New ‘Thinker’ Sets Mind to Enticing Millennials
Wednesday, 5th July 2017 at 9:01 am
Businesses need to be clear about what their higher purpose is, according to the latest “thinker” in the Adelaide Thinkers in Residence program who has identified a social innovation model to entice millennials.
Suzi Sosa, the co-founder and CEO of Verb, a global social enterprise based in Adelaide’s sister city, Austin, Texas, is currently in South Australia as part of the Don Dunstan Foundation series of residencies focusing on growing jobs in the social economy.
In the coming week the social entrepreneur aims to encourage the state to think creatively to grow purpose-based jobs that appeal to millennials.
She told Pro Bono News that millennials were having a major impact, as they demanded greater social responsibility from prospective employers.
“One piece of data that we talk about a lot is that millennials now comprise 38 per cent of the workforce, they are actually the largest age group in the workforce. They are bigger than the baby boomers or than any other generation and within the next decade they will comprise 75 per cent of the workforce,” Sosa said.
“Another interesting data point is that when millennials are asked what is the purpose of business, the number one most popular response is to improve society.
“And so that point of view is really putting a lot of pressure on companies, to behave differently.”
According to Sosa data has shown around 70 per cent of millennials said they would like to work for a company where they can feel a sense of purpose or meaning in their daily work.
She said this becomes a challenge for corporations in how to frame the basic business in the context of purpose of meaning.
It was this trend that lead Sosa, who was awarded the Ernst & Young Social Entrepreneur of the Year award in 2014, to launch Verb, the first global learning and development platform that combines online workplace leadership skill development with social impact.
“Companies were coming to us and saying we’re worried about losing our millennials,” she said.
“So the platform that we created is an online leadership training platform but it is all focused on social impact.

STORED ROWS –

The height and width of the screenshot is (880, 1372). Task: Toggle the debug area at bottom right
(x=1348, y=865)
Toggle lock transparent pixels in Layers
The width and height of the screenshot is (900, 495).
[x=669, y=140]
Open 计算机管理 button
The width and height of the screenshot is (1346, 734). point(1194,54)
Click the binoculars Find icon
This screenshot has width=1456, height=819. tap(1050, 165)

EXERCISE SET –
A – According to the article, what share of the workforce will millennials make up within the next decade?
B – List every percentage figure given in the article.
C – Reproduce the stretch of the article from "She said this" through "on social impact.".

LIST OF SOLUTIONS –
A – 75 per cent

B – 38 per cent, 75 per cent, 70 per cent

C –
She said this becomes a challenge for corporations in how to frame the basic business in the context of purpose of meaning.
It was this trend that lead Sosa, who was awarded the Ernst & Young Social Entrepreneur of the Year award in 2014, to launch Verb, the first global learning and development platform that combines online workplace leadership skill development with social impact.
“Companies were coming to us and saying we’re worried about losing our millennials,” she said.
“So the platform that we created is an online leadership training platform but it is all focused on social impact.